While the Madleen may have been stopped in its tracks, this is not the end. I hope we are at the cusp of human murmuration. Right now, thousands from across the world are gathering to travel by foot from Cairo to Gaza on the 15th of June, for the Global March To Gaza. https://marchtogaza.net
For more info on Madleen and the Freedom Flotilla read here: https://freedomflotilla.org/2025/06/09/israeli-military-attacks-madleen-in-international-waters-weeks-after-bombing-of-conscience/
There is so much more I want to say, to rant, to rage, yet the words haven’t fully formed on the page.
Instead, I will share words that I wrote in 2024 as part of the Writing the Self module on the Creative Writing MA I’m currently completing. One of the exercises we had to do was keep a diary to be shared within the group and here’s an extract from an entry that I wrote:
Wednesday 14th February 2024 (content warning- contains graphic musing on genocide)
Night sweats at 4.30am.
I woke with a buzzing brain.
I know I shouldn’t look at my phone. Mostly I don’t. Today in my judgement-impaired-early-morning-haze-of 21st-century-internet addiction— I did.
The news is never good.
My stomach churned with deep concern for all the Palestinian civilians who have fled to Rafah… there isn’t enough food… there is nowhere left to go… a ground assault will result in more massacre… On Instagram I saw that a friend Becky had written and posted a poem about social media scrolling and Palestine.
The opening stanza read:
“I tried to look away but before I could,
I saw half a girl hanging by her clothes
on perhaps a nail on what was maybe a wall,
her legs not there below the knee.”
On Twitter (I will always refuse to call it X) I saw a post from @ArtsProfessional account stating:
“Arts Council England has updated its policies, warning that “political statements” made by individuals linked to an organisation can cause “reputational risk” breaching funding agreements…”
If it hadn’t been 4:30am and if Bill hadn’t been sleeping beside me, I might have thrown my phone, or raged at the screen.

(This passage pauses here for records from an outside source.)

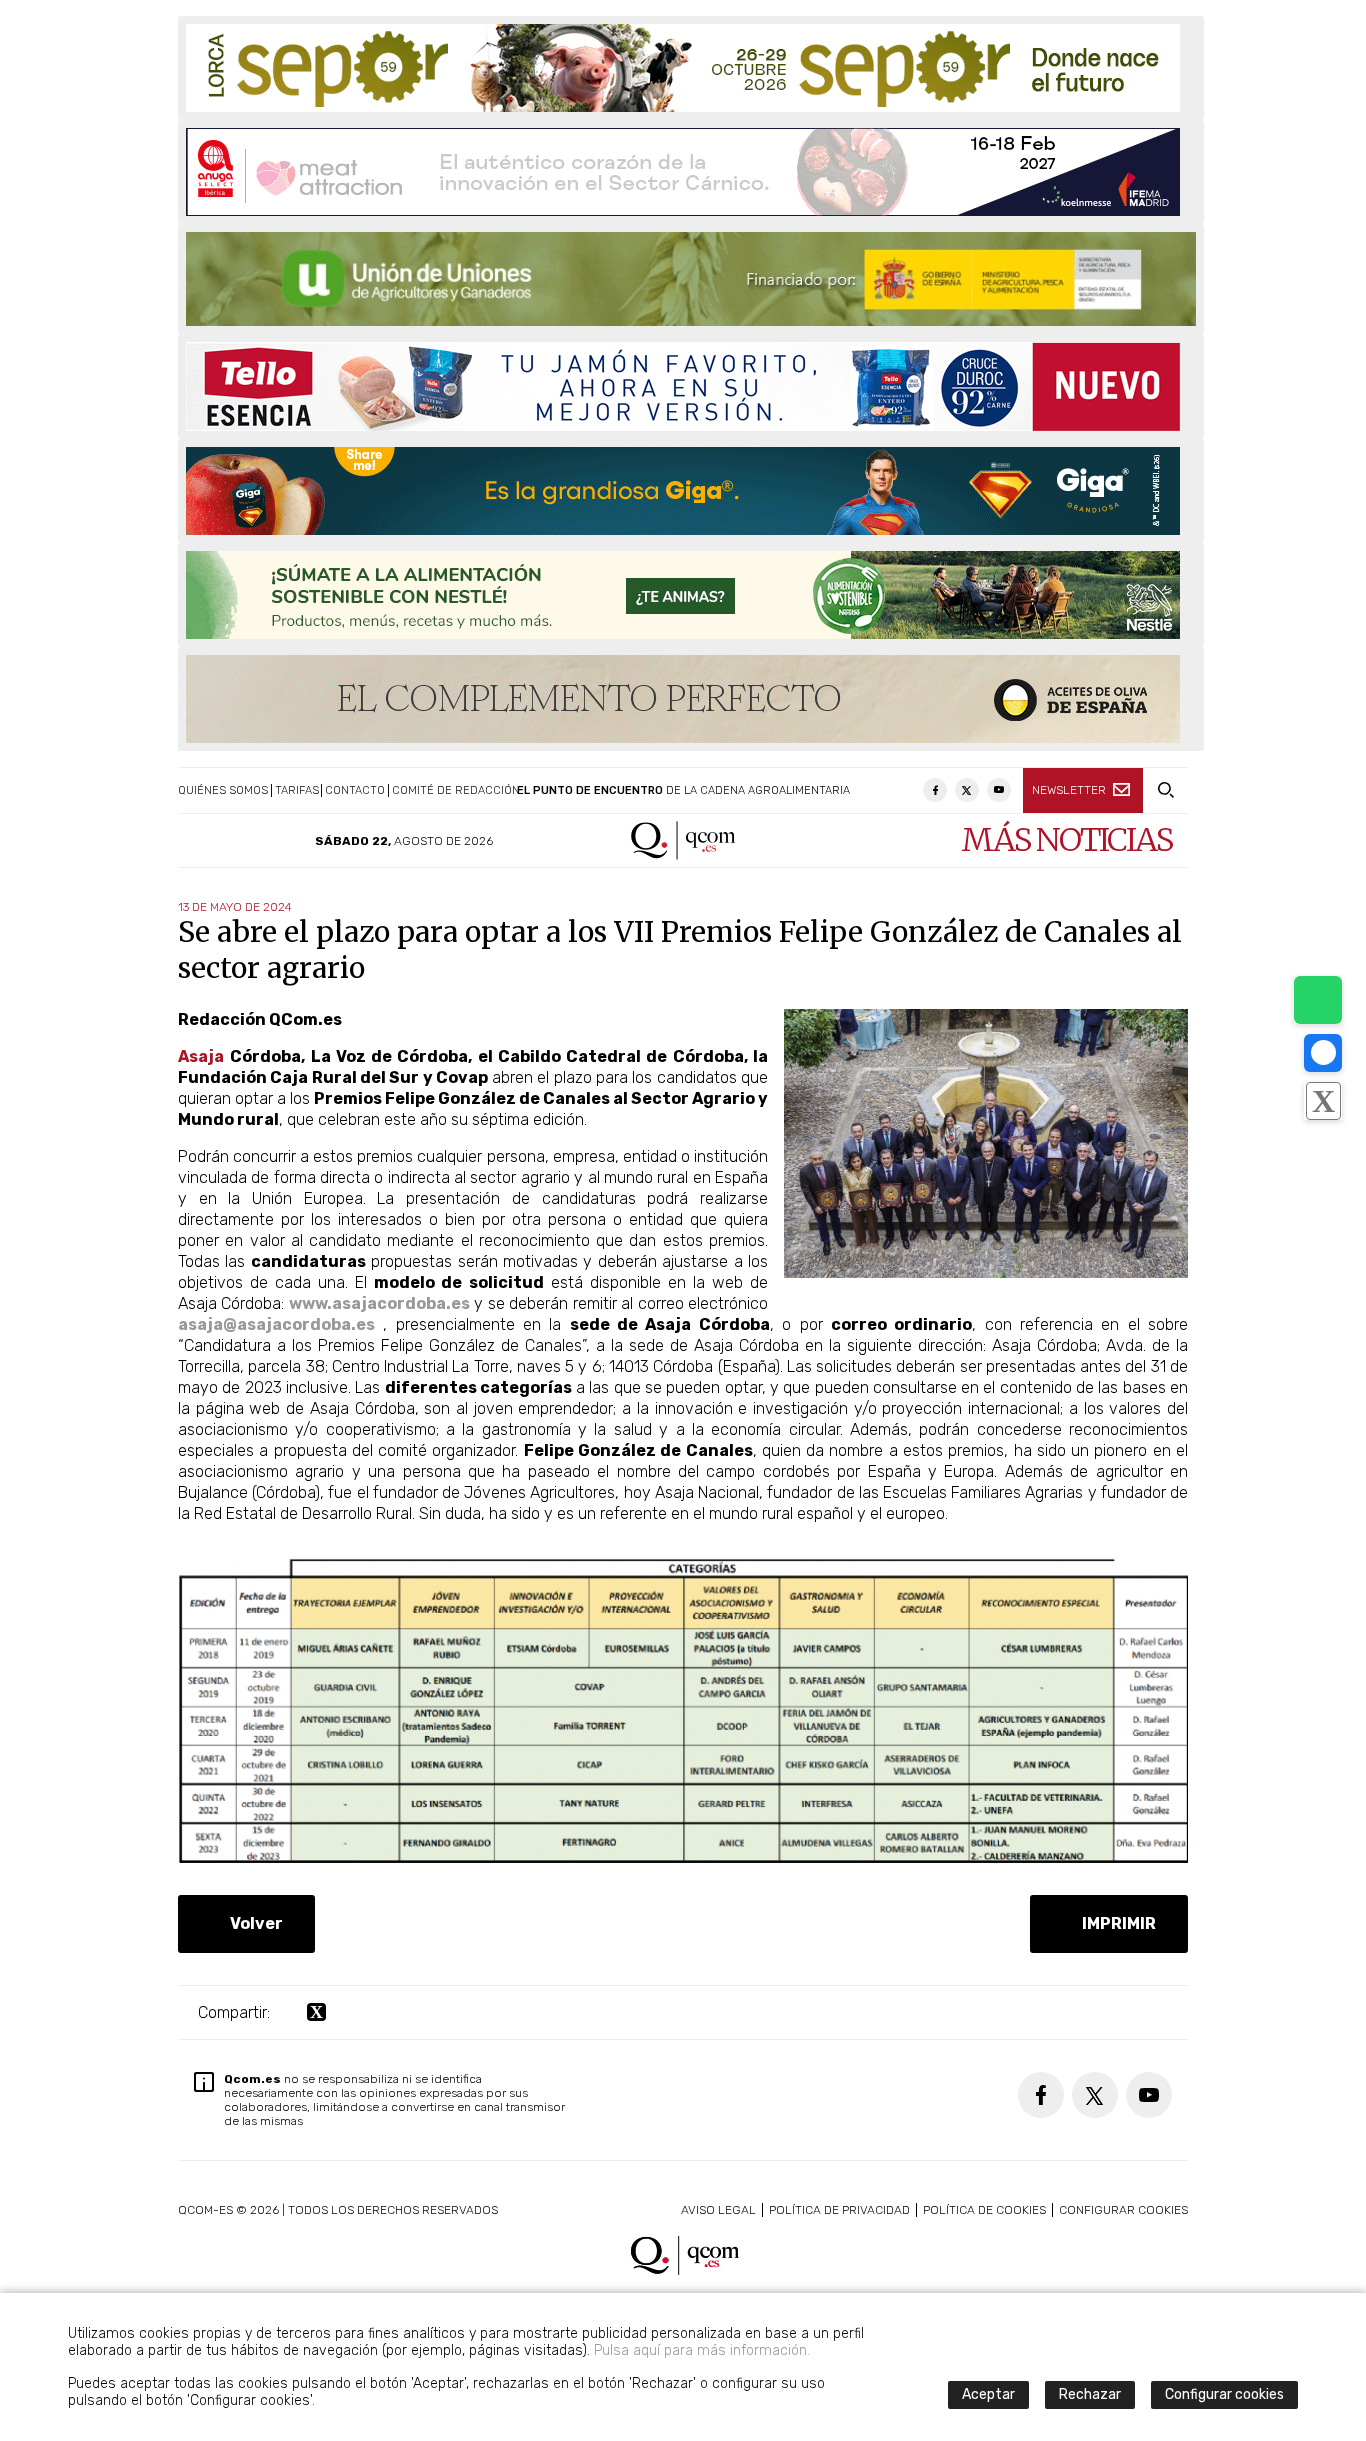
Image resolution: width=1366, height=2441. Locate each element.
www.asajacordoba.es (379, 1303)
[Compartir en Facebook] (1323, 1053)
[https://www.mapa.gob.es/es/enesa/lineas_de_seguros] (691, 279)
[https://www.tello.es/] (683, 386)
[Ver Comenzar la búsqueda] (1165, 790)
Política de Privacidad (839, 2210)
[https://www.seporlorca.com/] (683, 68)
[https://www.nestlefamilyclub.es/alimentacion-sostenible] (683, 595)
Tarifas (297, 790)
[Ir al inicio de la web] (683, 854)
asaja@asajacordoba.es (276, 1324)
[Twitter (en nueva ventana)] (967, 790)
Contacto (355, 790)
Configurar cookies (1123, 2210)
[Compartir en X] (1323, 1101)
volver (252, 1923)
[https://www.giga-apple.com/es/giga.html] (683, 491)
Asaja (201, 1056)
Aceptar (988, 2394)
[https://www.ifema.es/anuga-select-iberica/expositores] (683, 172)
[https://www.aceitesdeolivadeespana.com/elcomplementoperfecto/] (683, 699)
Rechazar (1090, 2394)
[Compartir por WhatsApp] (1318, 1000)
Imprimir (1115, 1923)
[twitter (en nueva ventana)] (316, 2012)
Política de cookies (984, 2210)
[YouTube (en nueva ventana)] (999, 790)
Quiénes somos (223, 790)
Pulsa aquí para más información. (702, 2350)
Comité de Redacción (456, 790)
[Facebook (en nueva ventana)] (935, 790)
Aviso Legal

For fuck’s sake… All art is political!
Dr Sabrin Hasbun had responded by posting these words by Marwan Makhoul:
“In order for me to write poetry that isn't political,
I must listen to the birds
and in order to hear the birds
the warplanes must be silent”
And how beautifully, how brilliantly, how succinctly, how artistically, how graciously, how humanely, how razor-sharply, how truthfully, Makhoul had put it.
That was February 2024, and over a year onwards our western governments still remain passive in the face of genocide.
Around the same time as that diary entry, I began working on this poem.
Birdseed
So, what’s the value of life in Gaza?
The woman on screen wails, there is no food.
Her neighbour has been eating donkey feed
but that’s running out, so now it’s birdseed.
Little birds fallen. Their wingspan severed.
Amputated from sky. All hope exiled.
She grinds granules with pestle and mortar,
salt tears seasoning, concocting the paste.
Children, barely surviving on birdseed.
Once she dreamed her babies would grow like chicks.
Plump little goslings with downy feathers
swathed in vast, plentiful rivers. Shielded.
Soaring through sunlight, their freedom singing.
So, just who wouldn’t want that for their children?